We in the church often view business and money making as antithetical to Gospel values, to the message of salvation, and to our commitment to social and economic justice; that is, to the poor and dispossessed. Business and enterprise often exploit workers, pollute the environment, and are out to monopolize every market on the planet. In those cases where business does good—Bill Gates and Mark Zuckerberg establishing charitable foundations and pumping hundreds of millions of dollars into school systems—it is out of a sense of noblesse oblige or, worse, spin control.
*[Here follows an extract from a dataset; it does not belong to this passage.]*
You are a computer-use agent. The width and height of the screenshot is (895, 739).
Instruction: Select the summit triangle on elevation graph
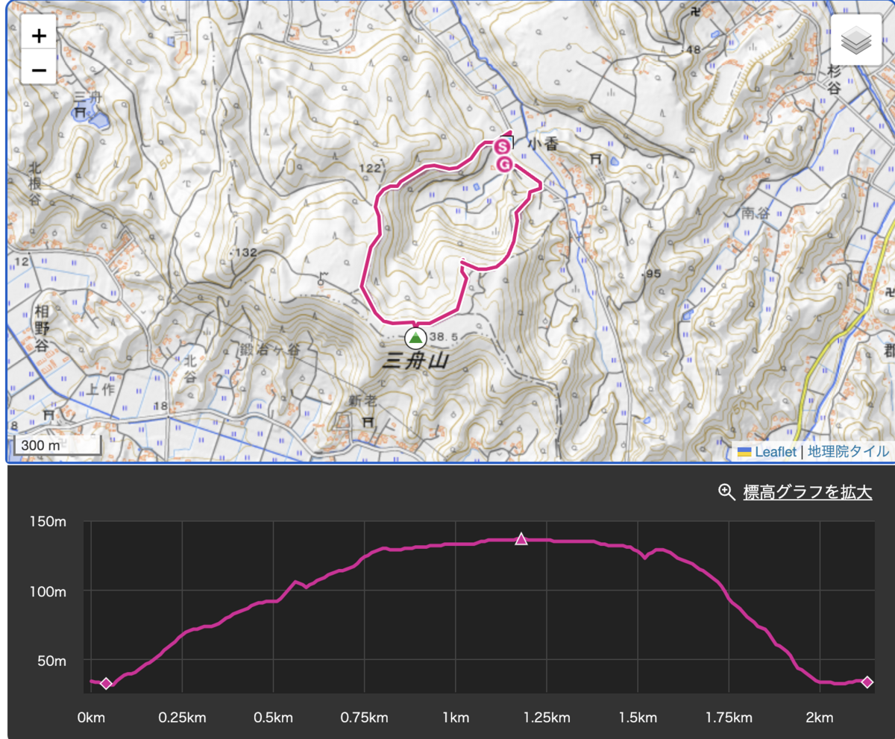tap(521, 539)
Even when business is seen in a neutral or favorable light, it still does something to one’s psyche and soul, or so the thinking goes.

To be fair, maybe these are exaggerations and we have a more nuanced, sophisticated understanding of business today—although I have personally heard people say all of those things. But the reality is that even though those accusations may be true in certain cases in certain situations at certain times, they do not hold true every time everywhere for everyone. For many people, whether they are small business owners or work for larger companies, business and enterprise give them a chance to follow their dreams, even to discover who and what they are. Especially with entrepreneurs, there is a desire to make a dream or an idea become reality.